Introduction
Pumping Lemma for CFL describes an essential characteristic of context-free languages. It says that a string with sufficiently long length belonging to a language that is context-free can be divided into five sections, then the string obtained by pumping (or repeating) the second and fourth sections also belongs to the same language.
Pumping Lemma for context-free languages: It states that for a given context-free language $L$, there exists an integer $p \ge 1$ such that for every string $s$ having $\lvert s \rvert \ge p$ can be expressed as $s=uvwxy$ and the following conditions hold:
\(\lvert vx \rvert \ge 1\) \(\lvert vwx \rvert \le p\) \((\forall n \ge 0) (uv^nwx^ny \in L)\)
Mathematically:
\(\forall L \subseteq \Sigma^*, \text{context-free}(L)\) \(\implies \exists p \geq 1, \forall s \in L, \mid s\mid \geq p\) \(\implies \exists u, v, w, x, y \in \Sigma^*,\) \((s = uvwxy) \land (\mid vx\mid \geq 1) \land (\mid vwx\mid \leq p) \land (\forall n \geq 0, uv^nwx^ny \in L)\)
We can get intuitions behind this lemma by considering a parse tree of a sufficiently long string $s$ that belongs to context-free language $L$ and let $G$ be the context-free grammar that generates $L$. As $s \in L$, it can be derived from grammar $G$. As the string $s$ is of sufficiently long length ($\lvert s \rvert \ge p$), and the number of non-terminal symbols in the grammar is finite, there must be some non-terminal symbol $R$ that appears more than once according to pigeonhole principle.

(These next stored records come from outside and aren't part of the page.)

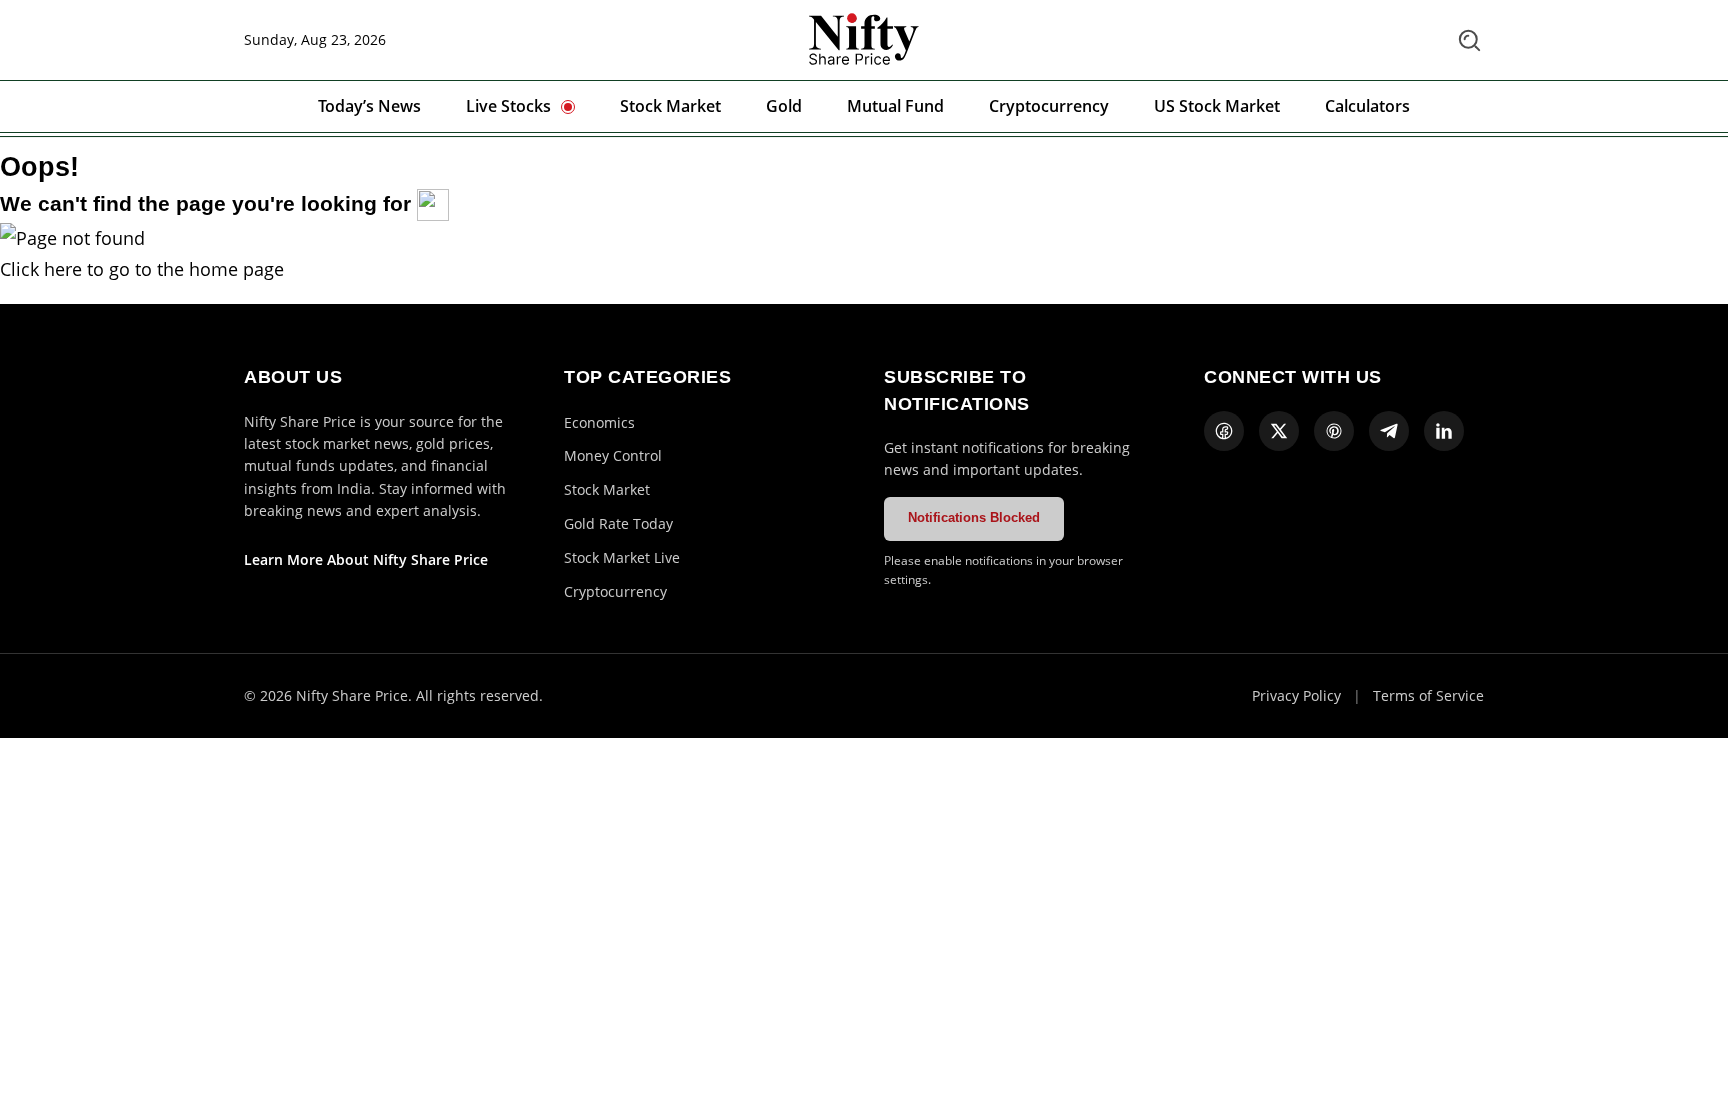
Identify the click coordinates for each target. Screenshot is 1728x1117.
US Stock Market (1217, 106)
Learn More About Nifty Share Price (366, 559)
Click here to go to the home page (142, 269)
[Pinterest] (1334, 431)
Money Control (613, 455)
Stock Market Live (622, 557)
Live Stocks (508, 106)
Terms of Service (1428, 695)
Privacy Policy (1296, 695)
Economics (599, 422)
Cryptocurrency (1049, 106)
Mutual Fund (895, 106)
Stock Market (670, 106)
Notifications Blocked (974, 517)
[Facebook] (1224, 431)
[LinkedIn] (1444, 431)
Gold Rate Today (618, 523)
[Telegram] (1389, 431)
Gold (784, 106)
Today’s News (369, 106)
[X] (1279, 431)
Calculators (1367, 106)
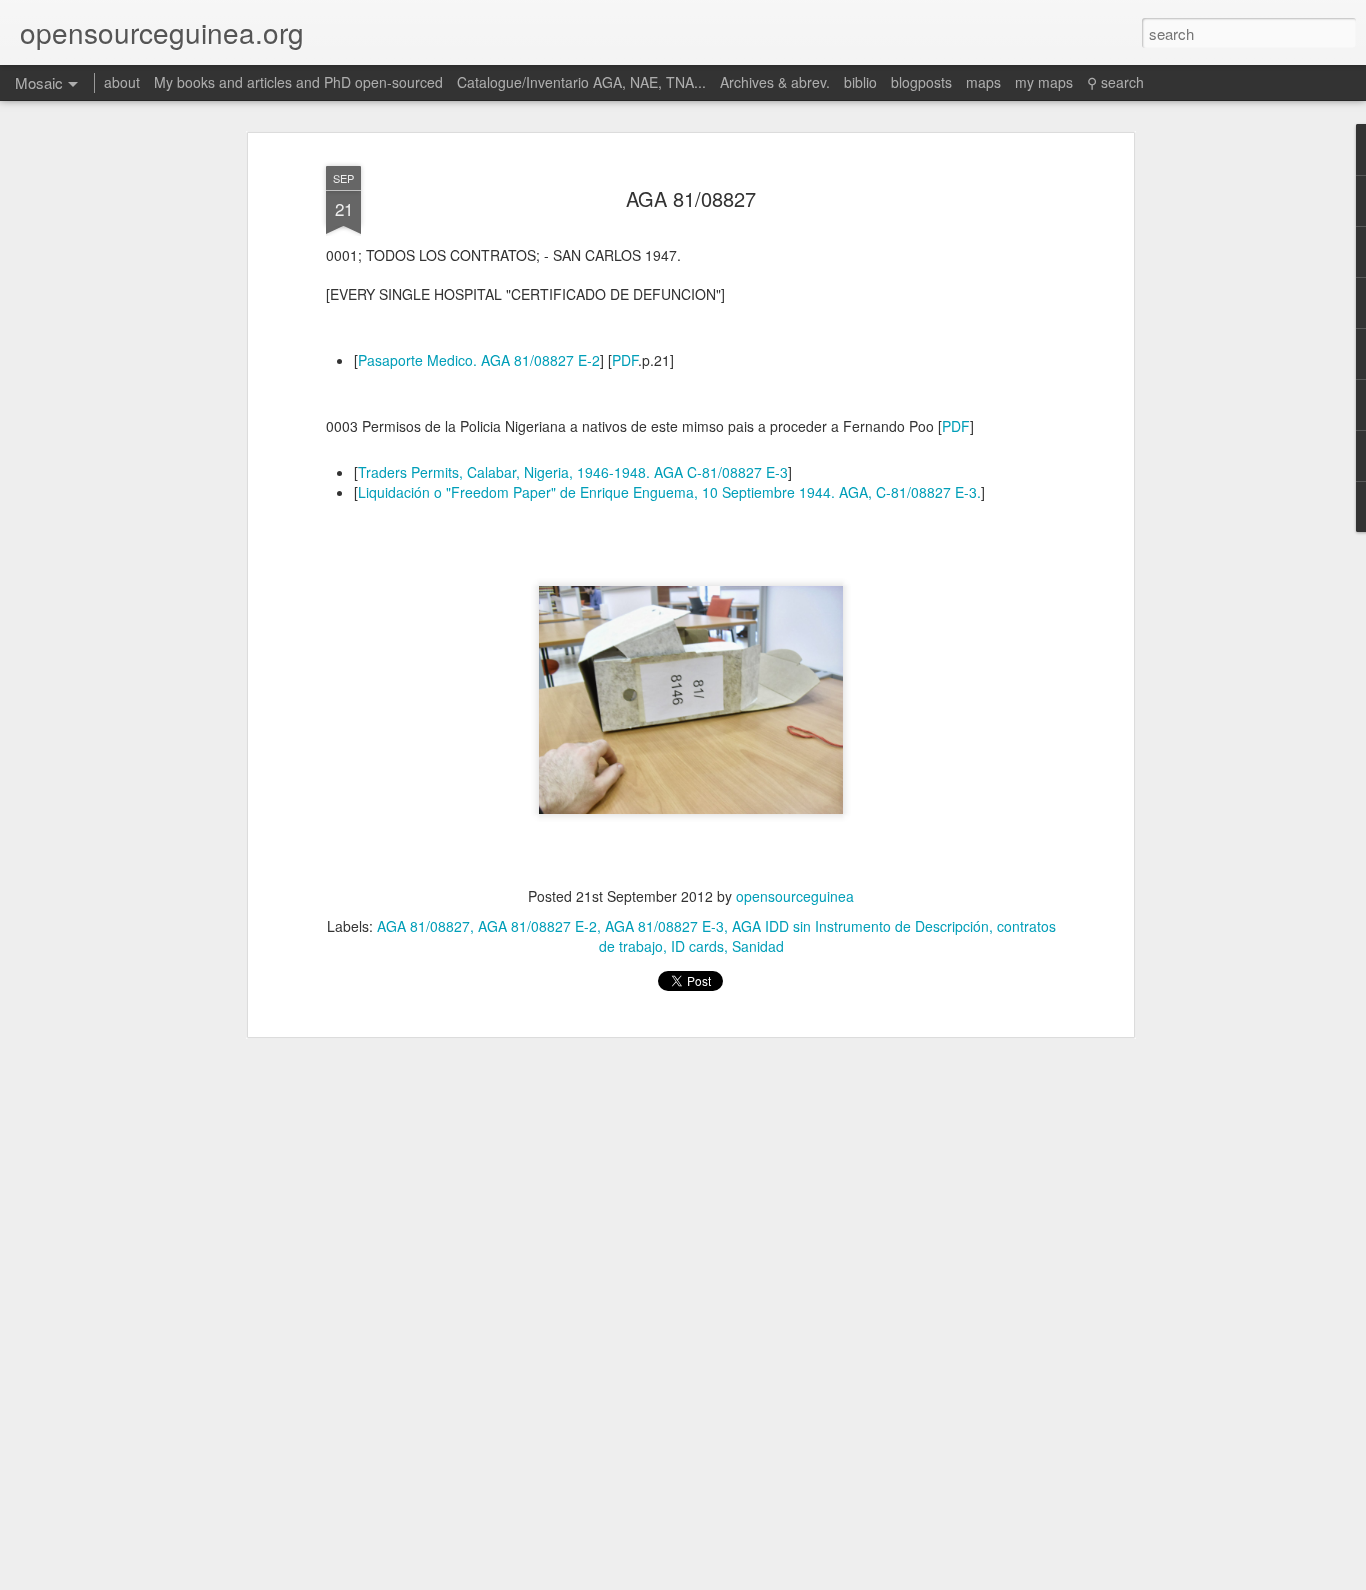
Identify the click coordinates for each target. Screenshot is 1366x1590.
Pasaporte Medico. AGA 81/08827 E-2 (479, 360)
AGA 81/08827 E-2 (537, 926)
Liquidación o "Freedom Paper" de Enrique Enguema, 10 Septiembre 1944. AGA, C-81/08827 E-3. (669, 492)
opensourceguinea (795, 896)
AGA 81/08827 (691, 198)
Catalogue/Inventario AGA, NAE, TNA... (581, 82)
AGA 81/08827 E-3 (664, 926)
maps (983, 82)
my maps (1044, 82)
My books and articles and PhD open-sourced (298, 82)
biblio (860, 82)
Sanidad (758, 946)
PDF (625, 360)
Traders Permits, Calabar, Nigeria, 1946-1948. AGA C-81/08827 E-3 (573, 472)
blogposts (921, 82)
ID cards (697, 946)
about (122, 82)
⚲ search (1115, 82)
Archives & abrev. (775, 82)
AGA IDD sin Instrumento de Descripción (860, 926)
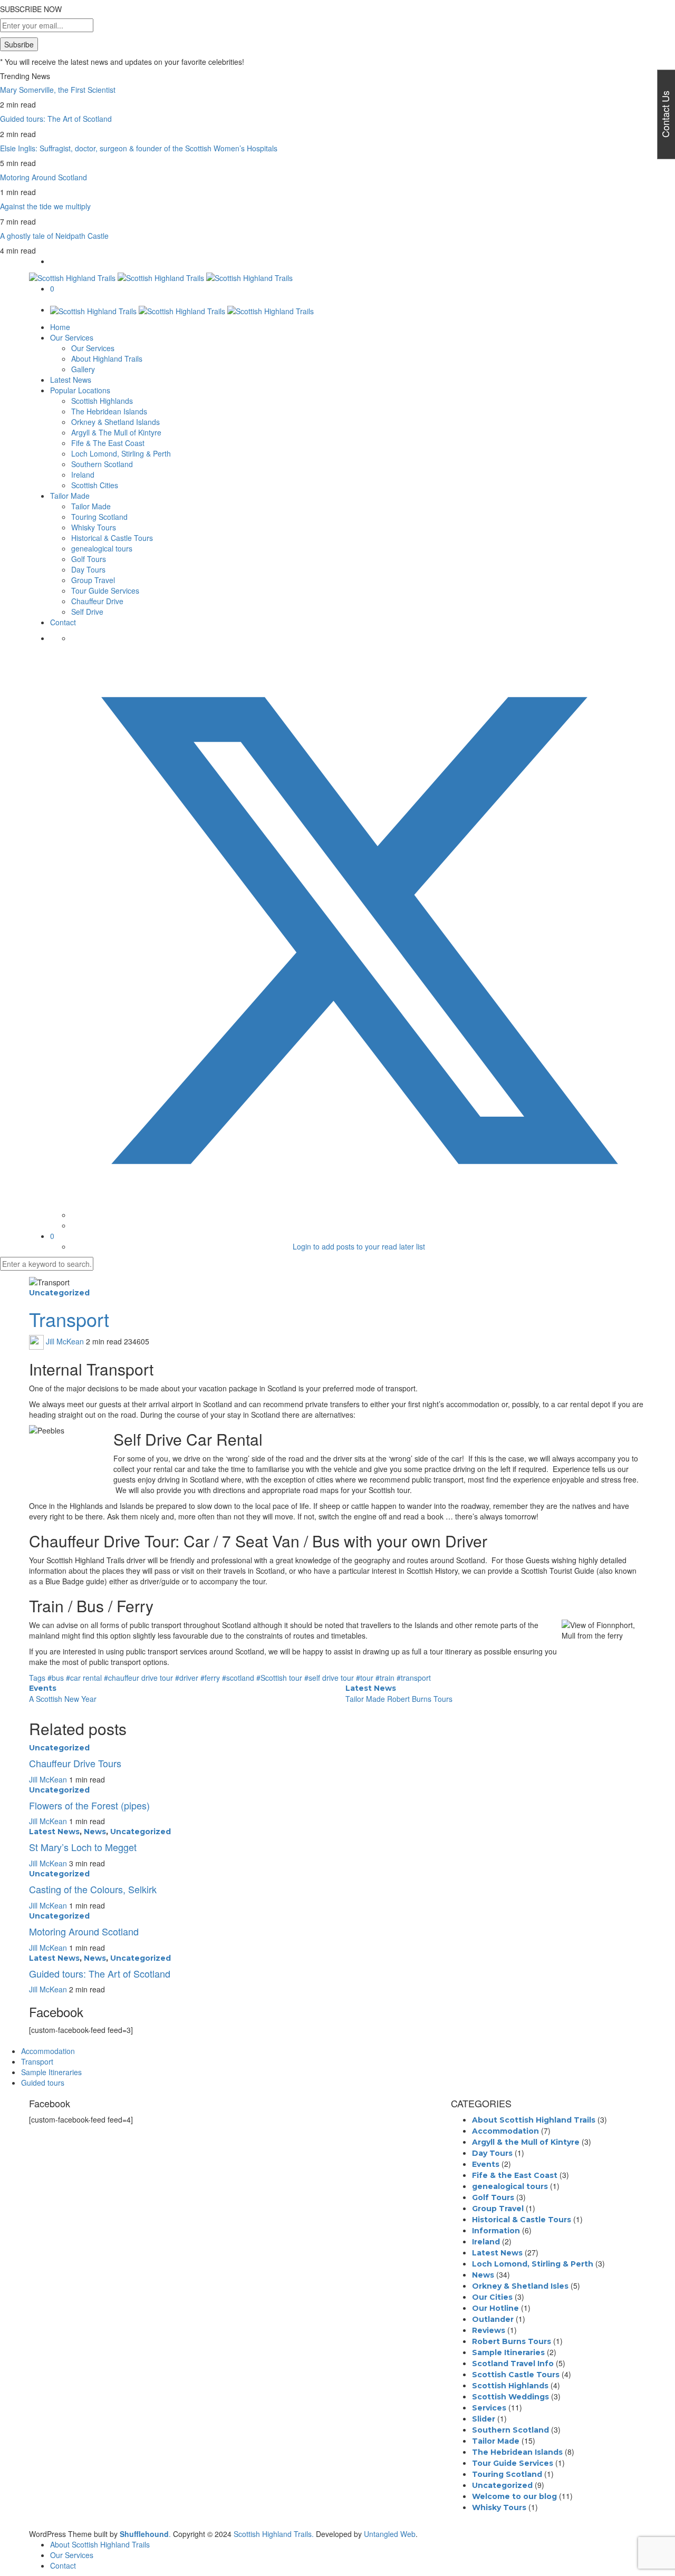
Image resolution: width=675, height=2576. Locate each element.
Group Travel (93, 580)
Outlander (493, 2319)
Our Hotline (495, 2308)
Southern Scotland (102, 464)
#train (386, 1677)
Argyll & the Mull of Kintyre (526, 2142)
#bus (56, 1677)
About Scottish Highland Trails (533, 2120)
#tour (365, 1677)
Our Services (71, 337)
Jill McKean (65, 1340)
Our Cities (492, 2297)
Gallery (83, 369)
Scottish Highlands (102, 400)
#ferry (211, 1677)
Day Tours (88, 569)
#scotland (239, 1677)
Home (60, 327)
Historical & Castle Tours (112, 537)
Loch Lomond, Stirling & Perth (121, 453)
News (95, 1831)
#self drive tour (330, 1677)
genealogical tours (101, 548)
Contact (63, 622)
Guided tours (42, 2082)
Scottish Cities (94, 485)
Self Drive (87, 611)
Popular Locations (80, 390)
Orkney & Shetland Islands (115, 422)
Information (496, 2230)
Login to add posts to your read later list (359, 1246)
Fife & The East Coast (107, 443)
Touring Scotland (99, 516)
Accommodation (48, 2051)
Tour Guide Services (105, 590)
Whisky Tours (93, 527)
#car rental (85, 1677)
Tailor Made (70, 495)
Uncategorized (59, 1292)
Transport (37, 2061)
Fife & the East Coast (514, 2175)
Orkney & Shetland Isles (520, 2286)
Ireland (82, 474)
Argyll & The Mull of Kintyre (116, 432)
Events (42, 1688)
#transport (414, 1677)
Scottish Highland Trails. (274, 2534)
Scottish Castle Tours (516, 2374)
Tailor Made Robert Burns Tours (398, 1698)
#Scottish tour (280, 1677)
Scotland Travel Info (513, 2363)
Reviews (488, 2330)
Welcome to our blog (514, 2496)
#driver (187, 1677)
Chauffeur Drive (97, 601)
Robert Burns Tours (511, 2341)
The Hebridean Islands (109, 411)
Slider (483, 2419)
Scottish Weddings (510, 2396)
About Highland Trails (106, 358)
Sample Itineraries (51, 2072)
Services (489, 2408)
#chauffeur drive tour (139, 1677)
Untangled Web (390, 2534)
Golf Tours (88, 559)
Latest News (70, 379)
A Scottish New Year (63, 1698)
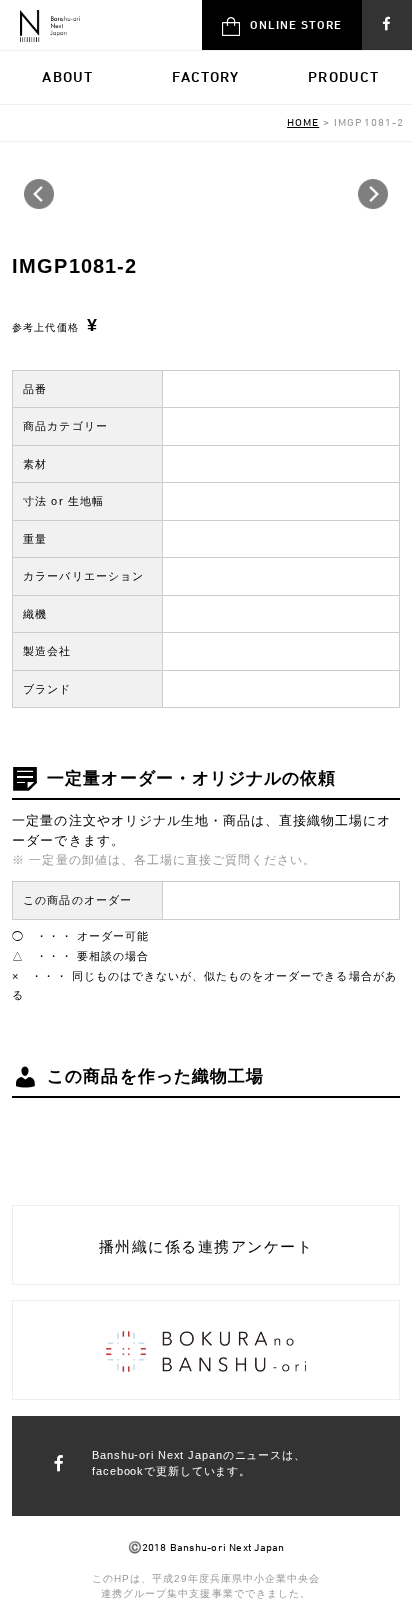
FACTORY (205, 76)
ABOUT (67, 76)
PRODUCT (343, 76)
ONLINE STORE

We can repeat this $R$ to pump the string and as a result pump $v$ and $x$ in the string $s$ to obtain $s'=uv^iwx^iy$ where $i \ge 0$ which also belongs to the same language $L$.
graph TD
T((T)) --> u[u]
T --> R1((R))
T --> y[y]
R1 -.-> v1[v]
R1 -.-> R2((R))
R1 -.-> x1[x]
R2 -.-> v2[v]
R2 -.-> R3((R))
R2 -.-> x2[x]
R3 -.-> v3[v]
R3 -.-> w[w]
R3 -.-> x3[x]
Application
Pumping lemma can be used to prove that a language is non context-free by "Proof by Contradiction". We assume that the language is context-free and choose a string whose length is greater than the pumping constant and that can't be pumped and we reach a contradiction by failing to divide the string into any $u,v,w,x,y$ and then put forward that the language is non context-free.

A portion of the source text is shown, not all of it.